By Leroy Dzenga
Southern Times Correspondent
South African immigration officers have just lost a conversation starter.
Whenever they felt like engaging in small talk with a Zimbabwean in transit, they would ask how Oliver Mtukudzi is.
Besides flue-cured tobacco, Tuku was arguably the country`s best export.
He made the world sing along to songs whose meaning they could only guess.
Emotion transcends dialects and he embedded those with generosity in most of his compositions.
In a case of poetic injustice, on January 23 a year after he lost his dear friend, Bra Hugh Masekela, Oliver Mtukudzi followed the trail to musical heaven.
For a man who had been killed many times on social media, when the news broke there was skepticism.
Usually, his management would instantly refute claims but on the day there was a deafening silence.
Questions flew over the internet, people were curious but also hoped the news was as fake as all the previous times he had been declared dead as a result of Qwerty hallucinations.
Everyone`s worst fear was confirmed, the great elephant had lost the battle against diabetes.
As expected and advocated for by many since the announcement of his death, Tuku was declared a national hero.

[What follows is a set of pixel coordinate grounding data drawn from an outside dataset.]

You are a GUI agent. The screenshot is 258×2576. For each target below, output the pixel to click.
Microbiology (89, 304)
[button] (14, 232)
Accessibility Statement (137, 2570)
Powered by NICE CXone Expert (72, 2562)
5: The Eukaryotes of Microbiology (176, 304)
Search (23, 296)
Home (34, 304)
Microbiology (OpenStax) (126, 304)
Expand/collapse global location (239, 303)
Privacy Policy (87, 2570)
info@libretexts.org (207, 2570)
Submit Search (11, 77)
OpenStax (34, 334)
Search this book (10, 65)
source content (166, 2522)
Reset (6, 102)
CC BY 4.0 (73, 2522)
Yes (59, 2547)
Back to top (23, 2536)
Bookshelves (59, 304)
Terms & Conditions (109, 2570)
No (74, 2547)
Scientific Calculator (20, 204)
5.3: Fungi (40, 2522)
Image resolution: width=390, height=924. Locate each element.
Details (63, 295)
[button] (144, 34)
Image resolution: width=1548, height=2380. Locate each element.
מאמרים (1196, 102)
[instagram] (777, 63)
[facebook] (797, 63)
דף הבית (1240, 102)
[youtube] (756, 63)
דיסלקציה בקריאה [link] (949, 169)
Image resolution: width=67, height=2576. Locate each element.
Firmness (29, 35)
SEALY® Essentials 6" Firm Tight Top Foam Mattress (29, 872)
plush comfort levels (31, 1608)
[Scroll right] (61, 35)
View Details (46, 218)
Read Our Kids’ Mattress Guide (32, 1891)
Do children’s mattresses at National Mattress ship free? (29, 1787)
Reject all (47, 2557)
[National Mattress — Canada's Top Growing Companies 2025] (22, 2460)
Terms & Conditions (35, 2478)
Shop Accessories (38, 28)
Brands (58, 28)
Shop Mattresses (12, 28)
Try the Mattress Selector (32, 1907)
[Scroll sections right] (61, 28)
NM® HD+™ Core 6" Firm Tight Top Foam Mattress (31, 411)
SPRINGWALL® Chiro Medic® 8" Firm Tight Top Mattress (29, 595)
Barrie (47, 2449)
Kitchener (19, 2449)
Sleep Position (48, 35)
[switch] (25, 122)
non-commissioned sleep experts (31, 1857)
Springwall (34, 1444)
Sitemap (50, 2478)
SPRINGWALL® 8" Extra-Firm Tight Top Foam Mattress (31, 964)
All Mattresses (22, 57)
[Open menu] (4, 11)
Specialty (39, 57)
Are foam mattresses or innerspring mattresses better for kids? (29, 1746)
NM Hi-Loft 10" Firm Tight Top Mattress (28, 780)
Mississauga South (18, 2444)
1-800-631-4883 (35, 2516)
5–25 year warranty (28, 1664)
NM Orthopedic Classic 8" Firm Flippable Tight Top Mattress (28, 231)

In Zimbabwe, being declared a national hero is the biggest individual posthumous honour one can receive.
Other great Zimbabweans who were declared national heroes are Joshua Mqabuko Nkomo, former Zimbabwean Vice President and a veteran leader of the armed struggle against colonial rule under the banner of Zapu.
A subtly cryptic poet
Oliver Mtukudzi was an accomplished musical act.
His sophistry was delivered in a simplified manner, many Shona speaking Zimbabweans sang songs whose meanings they learnt years after their first listen.
As if he had foretold his own death, Tuku spent most of his time on Twitter in 2018 unpacking his lyrics.
He sang in the Korekore dialect which is a relatively complex branch of the Shona language, this made his music difficult to decipher.
But the melodies carried the music to the hearts of many even when there was partial understanding of the words which were being said.
A man we all knew
Zimbabweans have a penchant for engaging in humour even in the face of a tragedy.
After Tuku`s departure, someone remarked; “If you do not have a picture with Oliver Mtukudzi then you are not an important person in showbiz.”
Although the proclaimation was an overkill, it captured the crux of the man Tuku was.
He was the biggest artist in Zimbabwe across disciplines but was accessible.
Tuku would take pictures with fans every chance he got and this made him stand out.
Soon after his death, the timeline was flooded with images of people famous and unknown posting images with Samanyanga.
He was not merely a singer, a painter whose vivid images captured portraits of love, victory, death and other emotions that makes society what it is.
Even in person, his presence was powerful but rarely intimidating.
Musicians, spoke of how they tripped over each other running to the man for advice.
They cannot be blamed, for they were clever enough to understand how much of a fountain of wisdom he was.
At 66 albums, his rich discography spoke of a work ethic that sustained his place as a good example of the transformative nature of music as an art.
A king who lost his heir
Tuku had a son called Sam. Sam was musically gifted, he was a smoother and refined version of Oliver Mtukudzi.
Unfortunately, he died in 2010 in a car accident at 22.
Through his music, the elephant shed tears for his departed seed.
In songs like Ronga Dondo, he wore his heart on his sleeve and spoke honestly on the impact of his life.
Since Sam`s death, Tuku adopted multiple sons in the music industry.
His talent went beyond simply vocalising onto the microphone.
The muso has a talent identification ability, his Pakare Paye arts centre became a fortress where every visit would introduce one to a new undiscovered talent.
Names like Munya Mataruse, Munya Nyamarebvu, Mbeu, Mirella Maponde and many other emerging vocalists were nurtured under Tuku`s watchful eyes in Norton, about 40 kilometres west of Zimbabwe`s capital Harare where he had established an arts centre.
An inspiration even in death
Tuku`s death has inspired artists across all disciplines to produce tributary work celebrating his four decades plus in showbiz.
Zimbabwean and regional musicians have released songs and renditions in his honour.
Visual artists have also wetted their paintbrushes in celebration of a life well-lived.
Even the infamous Rasta, a funeral painter from South Africa, also insisted on a Tuku portrait even after multiple pleas by fans for him to let it slide.
As people continue to mourn, they will remember his conversations, those held in person and those held in song.
Sonically he was gifted but his greatest strength was dialogue, he spoke with a voice that represented people of different realities.